Given text:
Ellen O’ Leary was born in Tipperary Town on this day in 1831. She was deeply involved in revolutionary nationalist circles in 1860s and 1870s. In the 1880s Ellen and her brother John played a key role in the development of the Irish literary revival.
Ellen spent most of her adult life in a cottage in Tipperary town. Intelligent, sensitive and bookish, she spent much of her time working with local catholic charities and, from her early twenties, producing poetry, which often reflected her commitment to the nationalist cause. She drew on the folklore and mythology of Ireland’s past to affirm national pride and create a fresh strand in Irish culture.
In time she became a contributor to a variety of journals, among them the Nation, Commercial Journal, Irishman, Shamrock, Irish Fireside, the Irish-American Boston Pilot, and in later years the Irish Monthly. She also went on to become closely associated with the Fenian journal the Irish People (1863–5), co-edited by her brother John, her poetic contributions appearing under the pseudonyms ‘Eily’ and ‘Lenel’.
After the arrests of prominent Fenians, including her brother John, in September 1865, she was employed by the IRB leader James Stephens to carry messages in Dublin and also to Paris. When Stephens escaped from Richmond prison (24 November 1865), she facilitated his flight by mortgaging her property for £200 to charter a ship to take him to France. After Stephens's flight Edward Duffy assumed effective leadership of the IRB and Ellen began working for him. They fell in love and became engaged but Duffy died in Millbank prison in 1868 before they married, and Ellen moved back to Tipperary.
In the 1880s she renewed her political activities, attending the inaugural meeting of the Ladies Land League in January 1881, at which she was elected treasurer. In 1885, she left Tipperary and set up house with her brother John in Dublin. Their home at 40 Leinster Road, Rathmines, became a meeting place for leading Irish writers, nationalists and intellectuals, notably W. B. Yeats, whose poetry appeared alongside Ellen's in the Celtic revival's seminal publication ‘Poems and ballads of Young Ireland’ (1888).
She suffered from poor health in the 1880s and passed away from breast cancer on 16 October 1889. Ellen was buried in the O'Leary family plot in Tipperary. Her brother John was particularly distraught at her death, recalling that ‘She was everything to me, as I was everything to her’. A collection of her verse, which Maud Gonne had helped prepare before her death, was published with an introduction by Sir Charles Gavan Duffy in 1891, and established her reputation as a leading Fenian poet.

Source material:
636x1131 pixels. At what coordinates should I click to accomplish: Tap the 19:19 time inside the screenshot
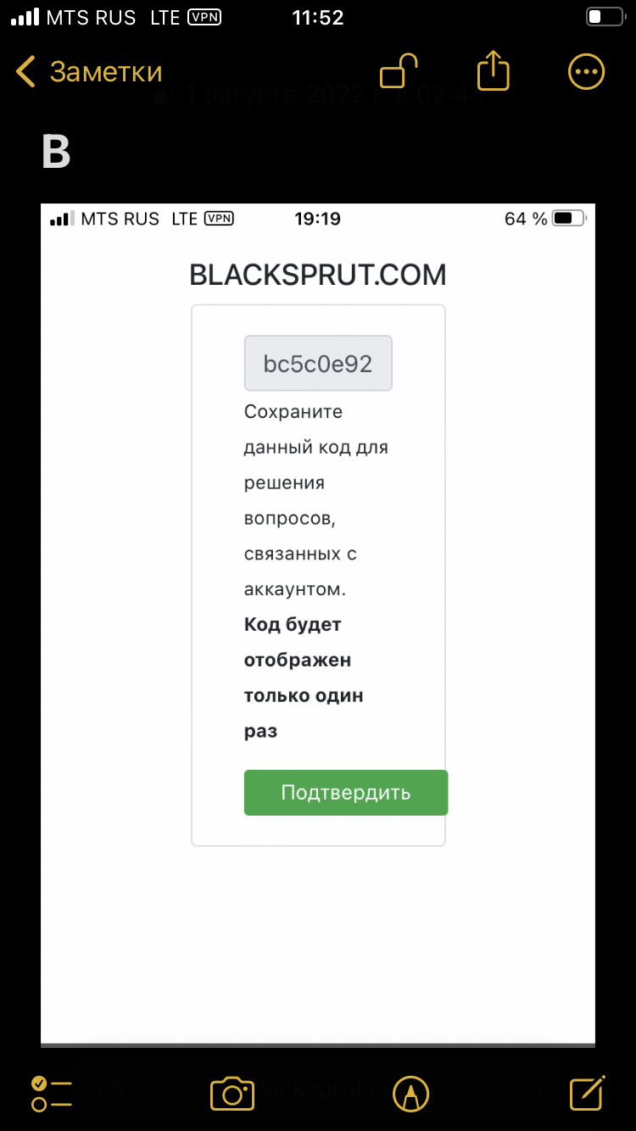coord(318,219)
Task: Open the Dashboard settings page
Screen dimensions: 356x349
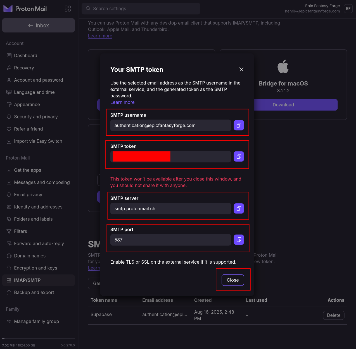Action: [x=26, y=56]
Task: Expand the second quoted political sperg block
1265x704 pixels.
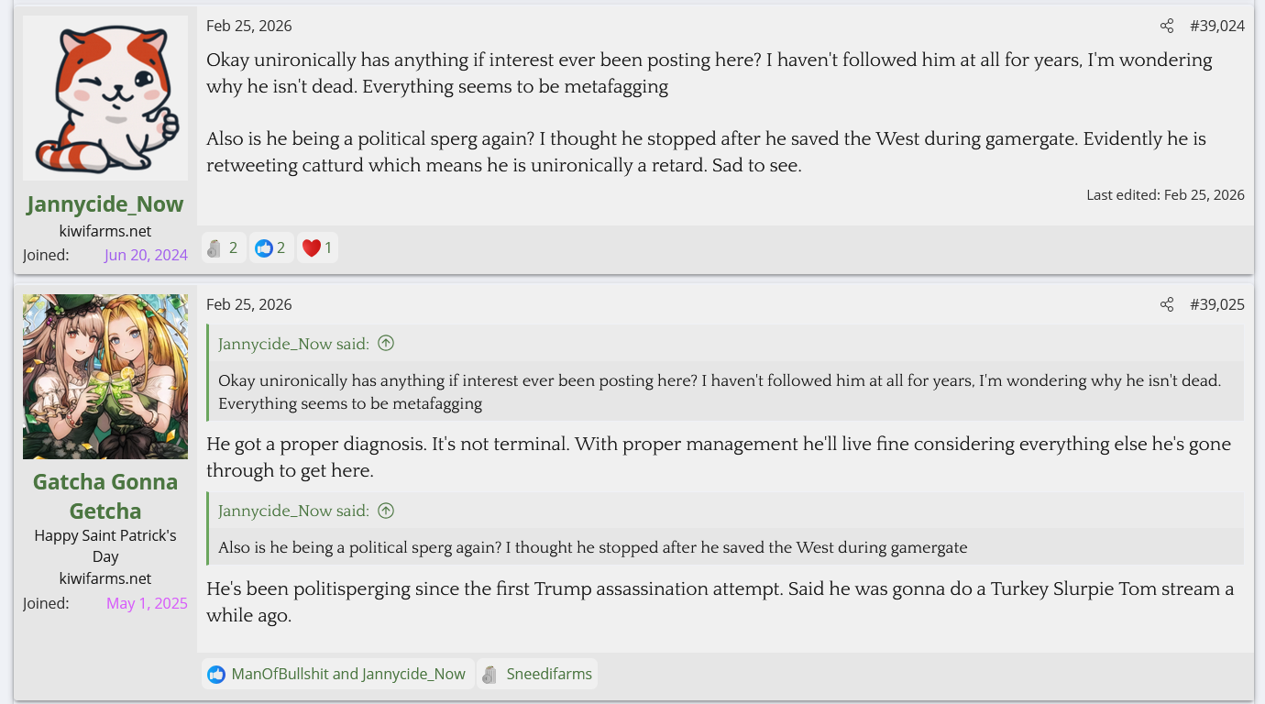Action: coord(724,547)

What to work on: According to the Ellen O'Leary biography, what office was she elected to at the inaugural meeting of the Ladies Land League?

Solution: Treasurer.